13.4.2.3   Composing Parameterized Optimizations   In Figure 13.9, lines 14‒29 illustrate how to apply six heavily parameterized optimizations: OpenMP parallelization (lines 20‒21), cache blocking (line 23), copying of array A (line 24), loop unroll & jam (line 26), loop unrolling (line 27), and scalar replacement (line 28), to the matrix multiplication code in Figure 13.7. Each optimization is implemented via simple invocations of POET opt library routines defined in Table 13.2, with tuning parameters of each routine controlled command-line parameters. Finally, line 29 explicitly invokes the CleanupBlockedNexts routine in Table 13.2 to clean up any inefficiencies produced by the previous optimizations.

In Figure 13.9, in spite of the heavy parameterization, each optimization is specified independently of others with minimal configuration, although any of the previous optimizations could be turned on or off via command-line parameters. This flexibility is supported by the declaration of several tracing handles at lines 11‒12. In particular, the tracing handles inputCode, decl, nest1, nest3, and nest2 are used to track various fragments of the input code and have been used to tag the input code in Figure 13.7; nest1_private is used to track thread-local variables when parallelizing nest1; and A_ref is used to track the expression used to access array A. At lines

14‒19, these handles are set as values of various configuration macros of the POET opt library so that they are automatically modified by all the opt library routines to reflect changes to the input code. The semantics of these configuration macros are defined in Table 13.3. Through these macros, although each optimization is identified independently based on the original source code in Figure 13.7, the transformation remains correct irrespective of how many other optimizations have been applied, as long as each optimization uses these tracing handles as input and configuration parameters and then modifies them accordingly afterward. A POET script can also directly modify tracing handles as it transitions from one optimization to another. For example, in Figure 13.9, line 22 modifies nest1 so that if OpenMP parallelization has been applied, later optimizations are applied to the sequential computation block within each thread. Similarly, if cache blocking has been applied, line 25 modifies nest1, nest3, and nest2 so that later register-level optimizations are applied to the inner computation block.

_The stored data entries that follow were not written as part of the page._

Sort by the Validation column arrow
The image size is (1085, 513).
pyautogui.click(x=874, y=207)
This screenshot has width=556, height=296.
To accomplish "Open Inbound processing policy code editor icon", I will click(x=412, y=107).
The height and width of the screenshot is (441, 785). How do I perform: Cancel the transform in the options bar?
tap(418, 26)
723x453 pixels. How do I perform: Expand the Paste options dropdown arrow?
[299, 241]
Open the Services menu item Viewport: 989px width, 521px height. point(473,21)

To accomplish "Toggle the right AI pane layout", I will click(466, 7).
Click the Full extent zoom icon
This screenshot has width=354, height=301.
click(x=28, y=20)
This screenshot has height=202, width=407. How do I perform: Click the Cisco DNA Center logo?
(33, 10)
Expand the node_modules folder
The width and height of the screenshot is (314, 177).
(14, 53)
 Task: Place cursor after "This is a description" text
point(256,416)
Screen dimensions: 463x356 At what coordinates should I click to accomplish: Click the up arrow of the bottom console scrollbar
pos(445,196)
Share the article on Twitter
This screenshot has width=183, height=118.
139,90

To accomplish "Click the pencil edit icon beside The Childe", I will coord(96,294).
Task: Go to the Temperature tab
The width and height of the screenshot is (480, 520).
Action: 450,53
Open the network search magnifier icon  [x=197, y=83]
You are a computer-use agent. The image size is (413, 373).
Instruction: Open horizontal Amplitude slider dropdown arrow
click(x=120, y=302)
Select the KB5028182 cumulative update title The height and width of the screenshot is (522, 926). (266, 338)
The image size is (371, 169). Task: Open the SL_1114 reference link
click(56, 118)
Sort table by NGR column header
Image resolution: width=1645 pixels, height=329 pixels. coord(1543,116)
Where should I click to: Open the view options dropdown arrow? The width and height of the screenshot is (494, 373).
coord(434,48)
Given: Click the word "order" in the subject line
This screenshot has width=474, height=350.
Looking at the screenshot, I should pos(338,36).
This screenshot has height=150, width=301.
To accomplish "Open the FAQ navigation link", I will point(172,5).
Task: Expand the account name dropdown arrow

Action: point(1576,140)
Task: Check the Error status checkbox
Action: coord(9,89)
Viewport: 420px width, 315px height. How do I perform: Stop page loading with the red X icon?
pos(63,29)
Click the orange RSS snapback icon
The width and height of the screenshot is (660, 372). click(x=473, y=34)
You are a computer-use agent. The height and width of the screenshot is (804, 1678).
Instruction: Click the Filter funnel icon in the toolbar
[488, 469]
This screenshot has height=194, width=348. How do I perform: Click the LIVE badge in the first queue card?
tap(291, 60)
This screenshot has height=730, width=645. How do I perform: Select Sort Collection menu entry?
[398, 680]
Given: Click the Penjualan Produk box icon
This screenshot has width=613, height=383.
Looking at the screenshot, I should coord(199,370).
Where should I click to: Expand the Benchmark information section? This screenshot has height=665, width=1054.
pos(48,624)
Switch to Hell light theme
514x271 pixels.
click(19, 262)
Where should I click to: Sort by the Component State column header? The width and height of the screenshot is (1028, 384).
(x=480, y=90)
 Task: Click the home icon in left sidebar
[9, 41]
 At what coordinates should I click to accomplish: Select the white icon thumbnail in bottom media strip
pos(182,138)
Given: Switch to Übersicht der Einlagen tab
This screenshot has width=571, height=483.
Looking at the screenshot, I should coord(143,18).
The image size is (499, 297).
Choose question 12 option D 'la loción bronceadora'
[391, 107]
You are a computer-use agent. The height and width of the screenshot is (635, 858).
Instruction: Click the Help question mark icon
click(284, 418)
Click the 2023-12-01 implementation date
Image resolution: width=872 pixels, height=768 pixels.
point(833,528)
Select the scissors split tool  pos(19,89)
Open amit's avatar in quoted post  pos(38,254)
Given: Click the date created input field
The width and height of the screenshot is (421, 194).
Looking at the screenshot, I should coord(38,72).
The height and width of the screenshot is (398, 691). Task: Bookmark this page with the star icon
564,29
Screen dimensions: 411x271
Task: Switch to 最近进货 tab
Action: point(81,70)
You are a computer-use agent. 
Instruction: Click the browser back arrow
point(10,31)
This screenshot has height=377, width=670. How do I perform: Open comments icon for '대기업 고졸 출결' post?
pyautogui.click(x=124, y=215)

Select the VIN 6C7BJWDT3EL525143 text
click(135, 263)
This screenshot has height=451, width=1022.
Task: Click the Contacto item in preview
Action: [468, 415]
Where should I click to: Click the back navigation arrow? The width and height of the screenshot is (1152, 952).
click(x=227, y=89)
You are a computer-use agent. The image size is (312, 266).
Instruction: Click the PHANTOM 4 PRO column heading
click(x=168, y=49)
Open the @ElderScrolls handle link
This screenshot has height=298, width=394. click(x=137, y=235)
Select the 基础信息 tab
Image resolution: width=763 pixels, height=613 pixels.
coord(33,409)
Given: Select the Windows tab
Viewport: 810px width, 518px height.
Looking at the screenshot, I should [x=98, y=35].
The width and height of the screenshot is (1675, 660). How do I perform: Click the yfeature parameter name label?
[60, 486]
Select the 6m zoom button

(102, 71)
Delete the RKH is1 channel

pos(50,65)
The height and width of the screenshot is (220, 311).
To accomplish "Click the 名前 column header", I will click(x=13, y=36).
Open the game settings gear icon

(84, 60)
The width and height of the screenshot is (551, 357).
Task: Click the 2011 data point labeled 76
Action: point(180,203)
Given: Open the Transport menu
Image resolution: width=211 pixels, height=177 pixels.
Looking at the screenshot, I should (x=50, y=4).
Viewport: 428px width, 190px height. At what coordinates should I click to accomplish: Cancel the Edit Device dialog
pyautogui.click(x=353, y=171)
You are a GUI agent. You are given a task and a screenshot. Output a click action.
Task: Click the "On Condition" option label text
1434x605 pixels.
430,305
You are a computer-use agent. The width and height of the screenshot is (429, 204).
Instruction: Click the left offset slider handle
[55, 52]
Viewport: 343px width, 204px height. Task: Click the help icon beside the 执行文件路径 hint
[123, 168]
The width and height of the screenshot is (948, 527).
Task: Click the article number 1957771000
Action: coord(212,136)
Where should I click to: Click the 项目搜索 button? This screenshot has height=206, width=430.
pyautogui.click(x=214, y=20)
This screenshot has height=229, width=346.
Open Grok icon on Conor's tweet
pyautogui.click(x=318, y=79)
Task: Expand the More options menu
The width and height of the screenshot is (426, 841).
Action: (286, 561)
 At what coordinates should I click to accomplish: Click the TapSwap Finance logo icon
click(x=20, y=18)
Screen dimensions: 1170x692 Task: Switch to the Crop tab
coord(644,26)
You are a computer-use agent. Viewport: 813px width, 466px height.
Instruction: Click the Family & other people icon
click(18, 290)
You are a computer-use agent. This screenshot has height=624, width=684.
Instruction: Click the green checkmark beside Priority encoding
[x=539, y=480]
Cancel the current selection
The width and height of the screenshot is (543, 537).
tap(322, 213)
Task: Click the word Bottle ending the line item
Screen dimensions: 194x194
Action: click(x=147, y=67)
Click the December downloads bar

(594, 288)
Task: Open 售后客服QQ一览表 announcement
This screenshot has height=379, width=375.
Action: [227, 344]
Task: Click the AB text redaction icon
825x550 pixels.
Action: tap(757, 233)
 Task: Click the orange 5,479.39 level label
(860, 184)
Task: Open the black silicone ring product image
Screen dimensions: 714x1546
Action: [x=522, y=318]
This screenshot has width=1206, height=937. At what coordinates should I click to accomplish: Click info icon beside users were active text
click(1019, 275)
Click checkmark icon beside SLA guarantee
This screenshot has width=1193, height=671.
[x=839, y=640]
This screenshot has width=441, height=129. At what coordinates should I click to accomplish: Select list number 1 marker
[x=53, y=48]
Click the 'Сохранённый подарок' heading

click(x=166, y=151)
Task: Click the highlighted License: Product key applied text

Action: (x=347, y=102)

TABLE 13.3 Macro Configurations Supported by the POET Opt Library

TRACE_DECL Tracing handle for inserting all variable declarations
TRACE_INCL Tracing handle for inserting all header file inclusions
TRACE_VARS Tracing handle for inserting all the new variables created
TRACE_TARGET Tracing handle for inserting all modifications to the input code
TRACE_EXP Tracing handle for inserting expressions used in optimizations
ARRAY_ELEM_TYPE The element type of all arrays being optimized

13.4.2.4   Correctness and Efficiency of Optimized Code     When using POET to optimize the source code of an input program, the correctness of optimization depends on two factors: whether the POET optimization library is correctly implemented and whether the library routines are invoked correctly in the user-specified POET script. If either the library or the optimization script has errors, the optimized code may be incorrect. An optimizing compiler, for example, the ROSE analysis engine in Figure 13.5, can ensure the correctness of its auto-generated POET scripts via conservative program analysis. For user supplied POET scripts, additional testing can be used to verify that the optimized code is working properly. Therefore, each optimized code should be tested for correctness before its performance is measured and used to guide the empirical tuning of optimization configurations.

13.4.3   Empirical Tuning and Experimental Results

When used to support auto-tuning of performance optimizations, POET relies on an empirical search driver [8], shown in Figure 13.5, to automatically explore the optimization configuration space for varying architectures. Our previous work has developed POET scripts both manually [9, 10] and automatically through the ROSE loop optimizer [11]. For several linear algebra kernels, our manually written POET scripts have achieved similar performance as that achieved by manually written assembly in the widely used ATLAS library [12]. A sample of the performance comparison is shown in Table 13.4. More details of the experimental results can be found in Reference 10.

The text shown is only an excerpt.